Parti dell'esercizio:
[a] Traduci in inglese la frase «E’ notorio che i giochi di carte in Italia non si vendono» dell'estratto sul Playtest di Turing.
[b] Trasforma in una tabella Markdown il tratto delle voci che va dalla riga contenente «Given: Toggle visibility» fino alla fine delle voci, estremi inclusi. Usa le colonne N. e Riga e tralascia le righe vuote.

── Estratto fornito ──

“E’ notorio che i giochi di carte in Italia non si vendono“
Questo è solo uno degli aneddoti che Spartaco Albertarelli (qui trovate una sua precedente intervista), il celebre game designer, ha fornito agli appassionati che si sono riuniti attorno a lui e a Silvano Sorrentino, altro celebre ideatore di giochi e fondatore assieme ad altre persone di DV Giochi (Bang, Lupus in Tabula) di cui ci occuperemo a breve, per condividere l’esperienza del Playtest di Turing tenutosi durante il B-Geek di Bari: fondamentalmente è consistito in una bella iniziativa, strutturata in un quarto d’ora dedicato a ciascuno di coloro che intendono sottoporre un gioco di loro creazione ai due giurati (Albertarelli e Sorrentino, appunto) nelle vesti di “editori di giochi”, per poterli convincere della bontà del proprio prodotto o meglio, per essere più precisi, della bontà della loro presentazione del prodotto ad un editore di giochi. Si sa, l’apparenza alle volte è tanto, e una buona presentazione è la credenziale minima per suscitare l’attenzione di chi, in questo settore, probabilmente si confronta.

───
── Dati di origine ──

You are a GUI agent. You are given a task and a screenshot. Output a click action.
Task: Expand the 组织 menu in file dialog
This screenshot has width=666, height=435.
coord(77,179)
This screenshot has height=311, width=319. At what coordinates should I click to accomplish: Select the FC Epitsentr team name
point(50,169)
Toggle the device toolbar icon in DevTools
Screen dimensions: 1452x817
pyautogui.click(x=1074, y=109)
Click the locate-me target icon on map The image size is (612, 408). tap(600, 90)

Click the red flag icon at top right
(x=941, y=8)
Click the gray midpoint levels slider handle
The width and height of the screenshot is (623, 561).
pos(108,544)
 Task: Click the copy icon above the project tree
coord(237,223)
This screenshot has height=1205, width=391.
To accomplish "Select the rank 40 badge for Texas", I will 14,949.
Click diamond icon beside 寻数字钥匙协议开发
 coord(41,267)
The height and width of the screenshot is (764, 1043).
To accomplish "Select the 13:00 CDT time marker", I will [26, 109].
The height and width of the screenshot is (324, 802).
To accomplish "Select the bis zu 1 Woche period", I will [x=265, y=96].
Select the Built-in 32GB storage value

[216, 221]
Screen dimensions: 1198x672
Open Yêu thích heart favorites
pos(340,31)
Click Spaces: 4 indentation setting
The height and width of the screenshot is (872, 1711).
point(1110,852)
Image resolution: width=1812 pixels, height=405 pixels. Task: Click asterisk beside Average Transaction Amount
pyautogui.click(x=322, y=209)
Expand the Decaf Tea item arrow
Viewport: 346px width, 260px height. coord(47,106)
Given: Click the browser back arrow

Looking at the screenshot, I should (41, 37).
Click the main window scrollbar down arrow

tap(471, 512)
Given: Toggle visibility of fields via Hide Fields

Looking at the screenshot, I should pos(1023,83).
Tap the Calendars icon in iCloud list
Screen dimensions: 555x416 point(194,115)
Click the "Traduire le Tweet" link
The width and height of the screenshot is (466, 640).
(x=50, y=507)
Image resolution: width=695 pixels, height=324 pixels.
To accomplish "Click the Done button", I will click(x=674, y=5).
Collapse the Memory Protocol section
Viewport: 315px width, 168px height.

───

Risposte attese:
[a] It is well known that card games don't sell in Italy.

[b]
| N. | Riga |
|---|---|
| 1 | Given: Toggle visibility of fields via Hide Fields |
| 2 | Looking at the screenshot, I should pos(1023,83). |
| 3 | Tap the Calendars icon in iCloud list |
| 4 | Screen dimensions: 555x416 point(194,115) |
| 5 | Click the "Traduire le Tweet" link |
| 6 | The width and height of the screenshot is (466, 640). |
| 7 | (x=50, y=507) |
| 8 | Image resolution: width=695 pixels, height=324 pixels. |
| 9 | To accomplish "Click the Done button", I will click(x=674, y=5). |
| 10 | Collapse the Memory Protocol section |
| 11 | Viewport: 315px width, 168px height. |